TASK ITEM -
At the line containing "Where should I", begin an exact copy, and continue through the last line of the entries below. Leave out any pictures.

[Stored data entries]
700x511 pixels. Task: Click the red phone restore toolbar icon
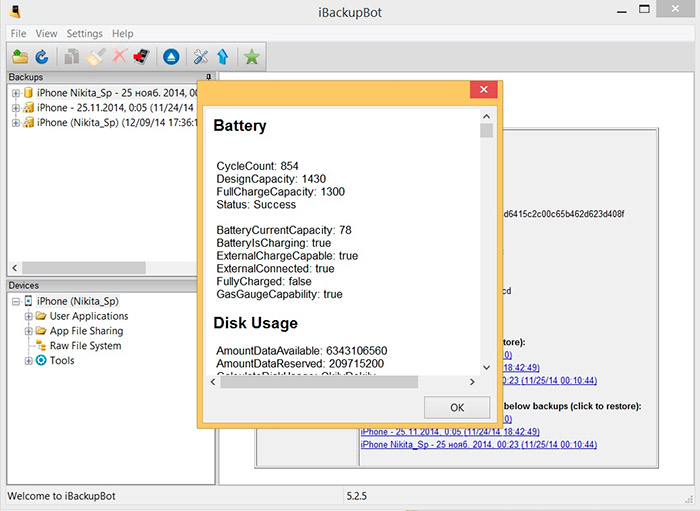tap(141, 57)
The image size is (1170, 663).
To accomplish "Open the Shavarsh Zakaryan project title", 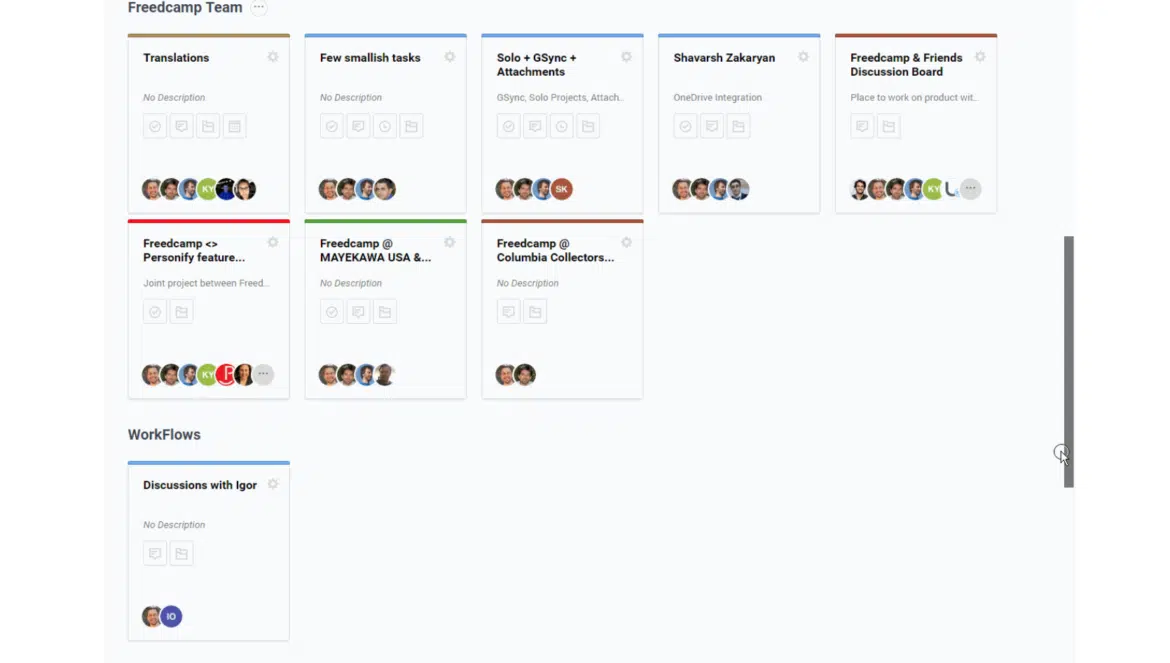I will [724, 58].
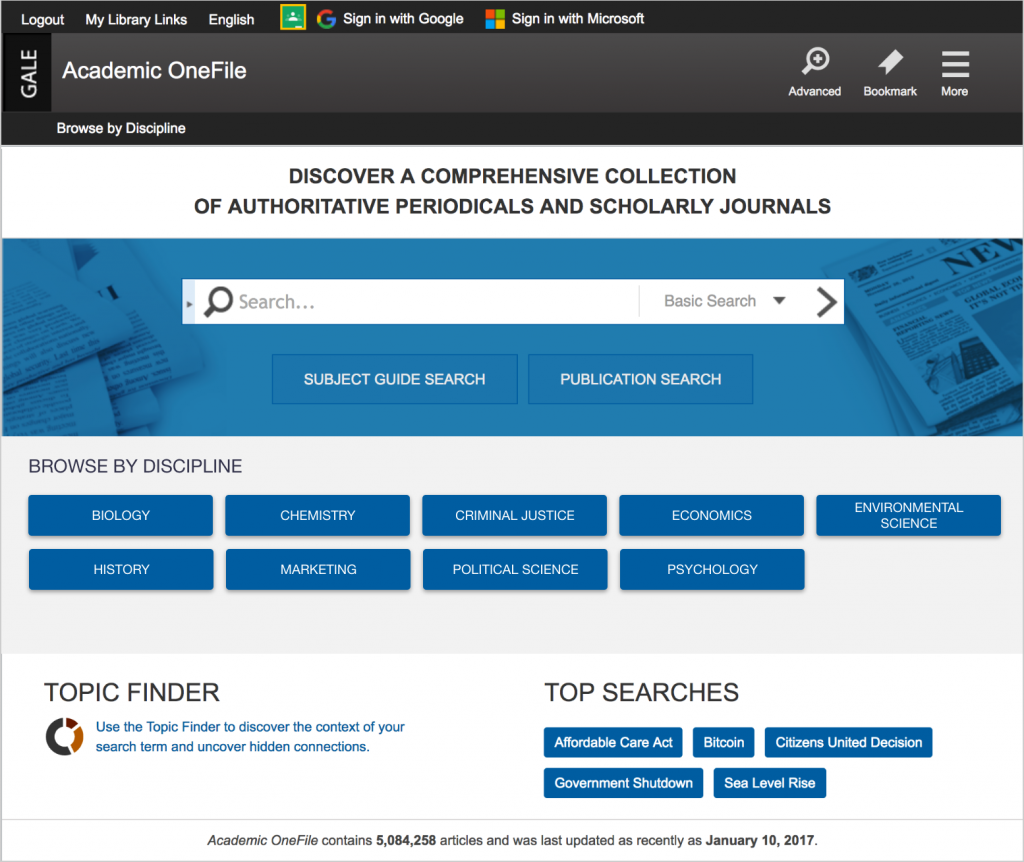Click the Google Classroom share icon
Viewport: 1024px width, 862px height.
292,17
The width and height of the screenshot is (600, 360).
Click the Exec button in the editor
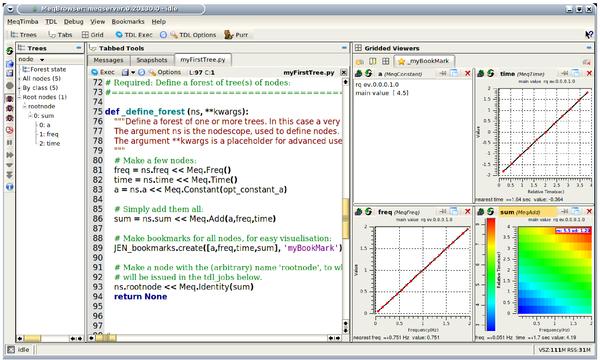(x=103, y=72)
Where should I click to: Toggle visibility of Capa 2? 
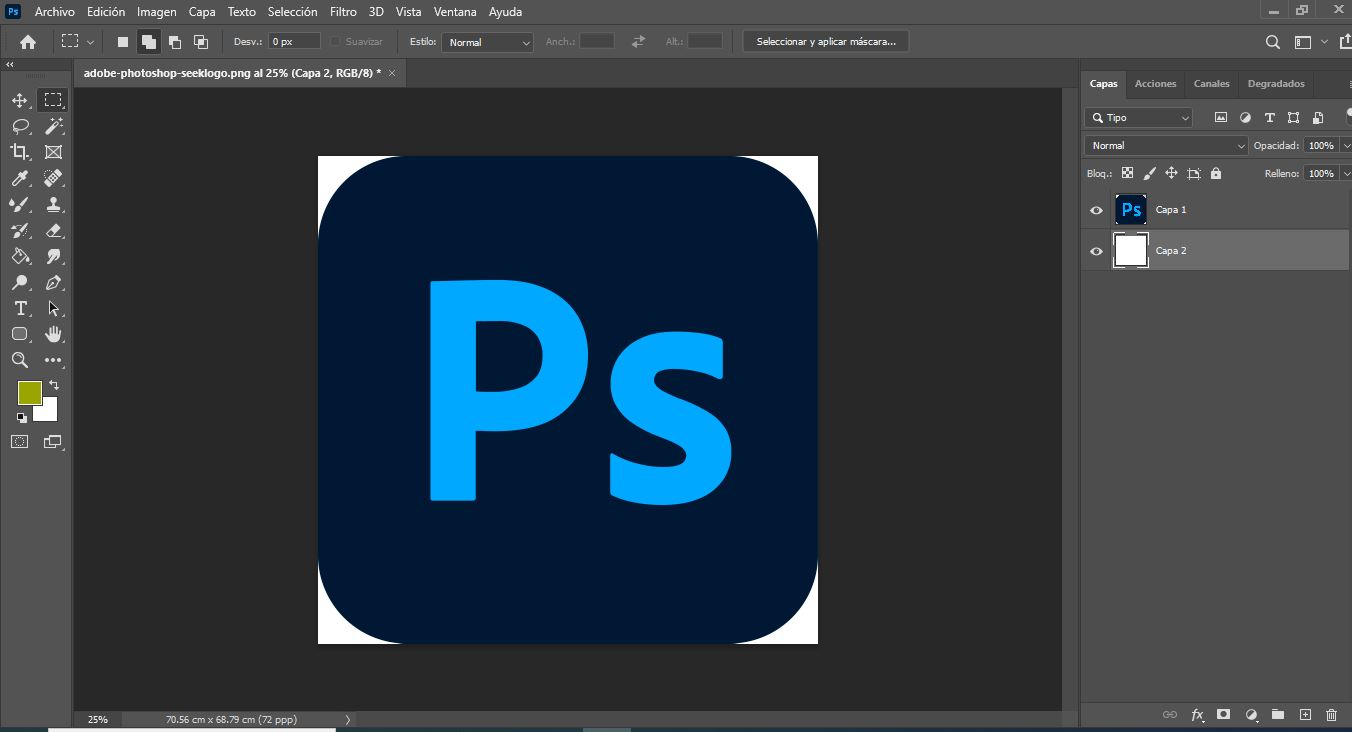point(1096,251)
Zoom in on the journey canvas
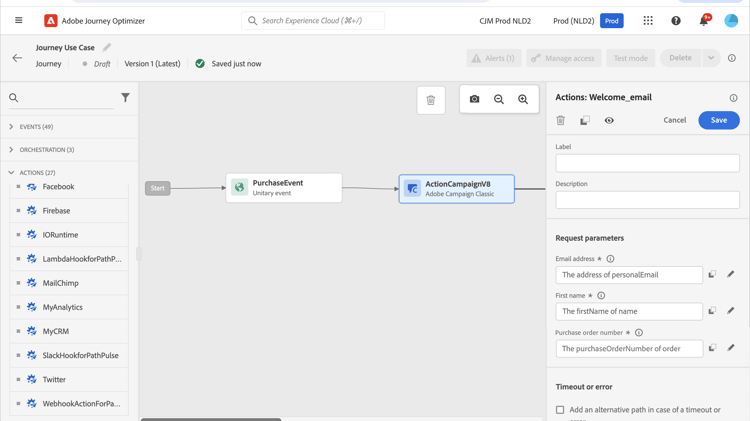Screen dimensions: 750x421 523,99
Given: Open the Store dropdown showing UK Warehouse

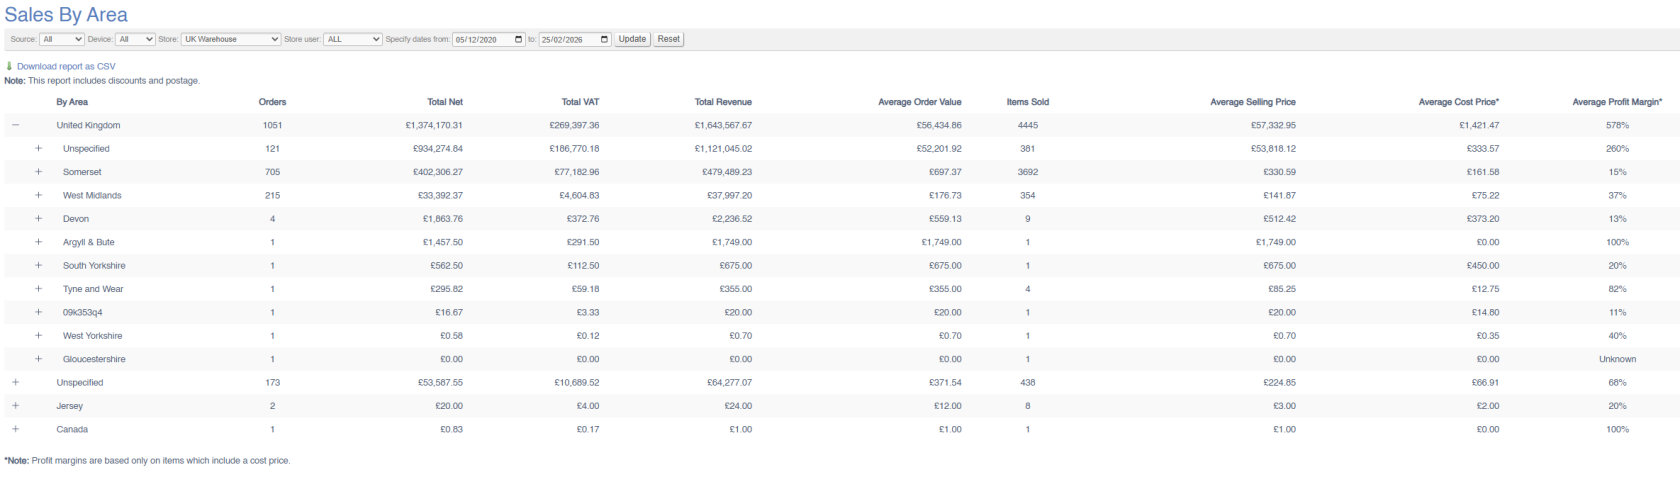Looking at the screenshot, I should 230,39.
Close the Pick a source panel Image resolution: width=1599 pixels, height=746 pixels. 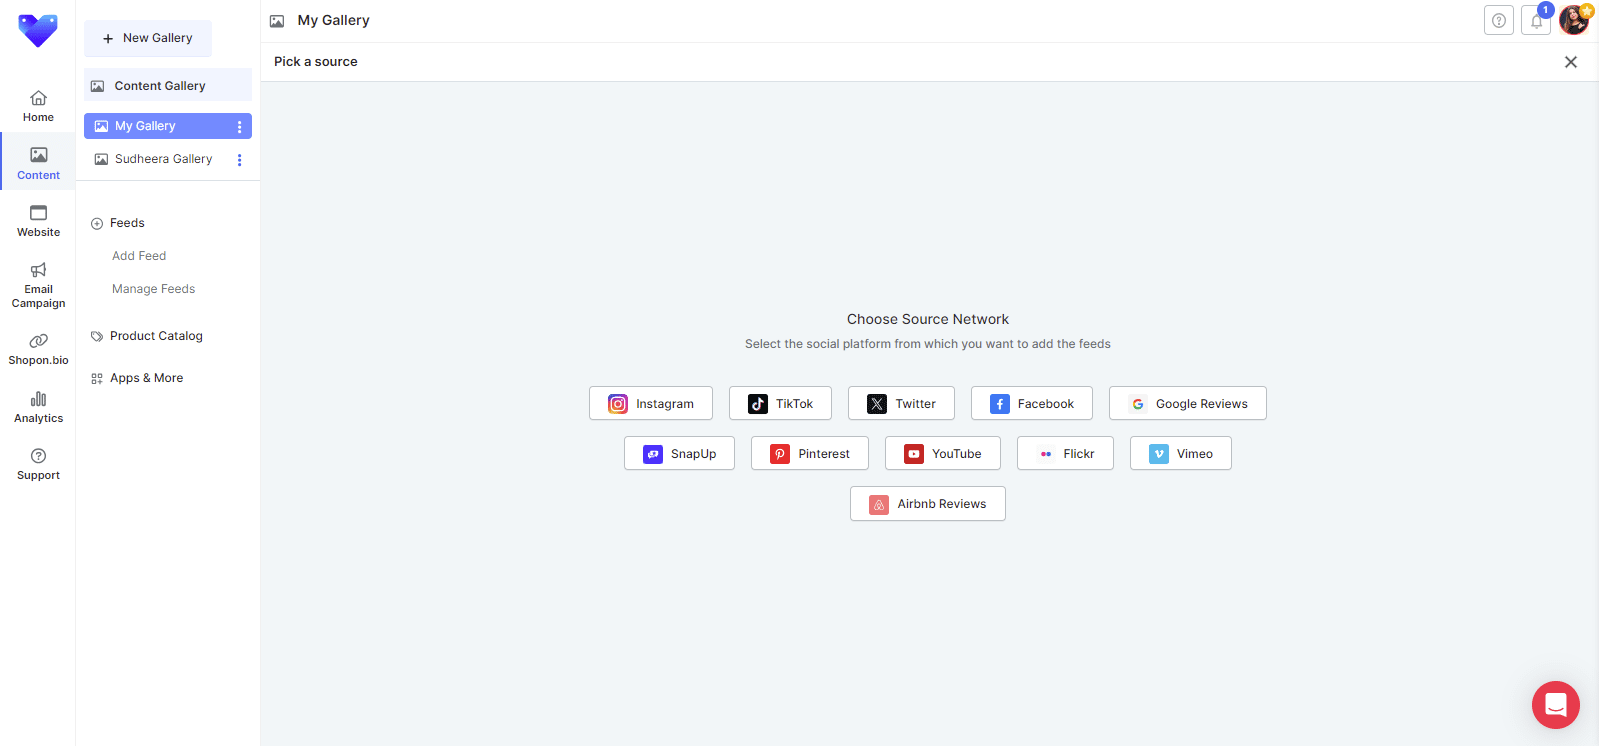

SOLUTION TO THIS PROBLEM -
Where should I click to: Toggle visibility of Capa 2? 
point(1096,251)
Zoom in on the journey canvas
Screen dimensions: 750x421 523,99
Given: Open the Store dropdown showing UK Warehouse

Looking at the screenshot, I should 230,39.
Close the Pick a source panel Image resolution: width=1599 pixels, height=746 pixels. 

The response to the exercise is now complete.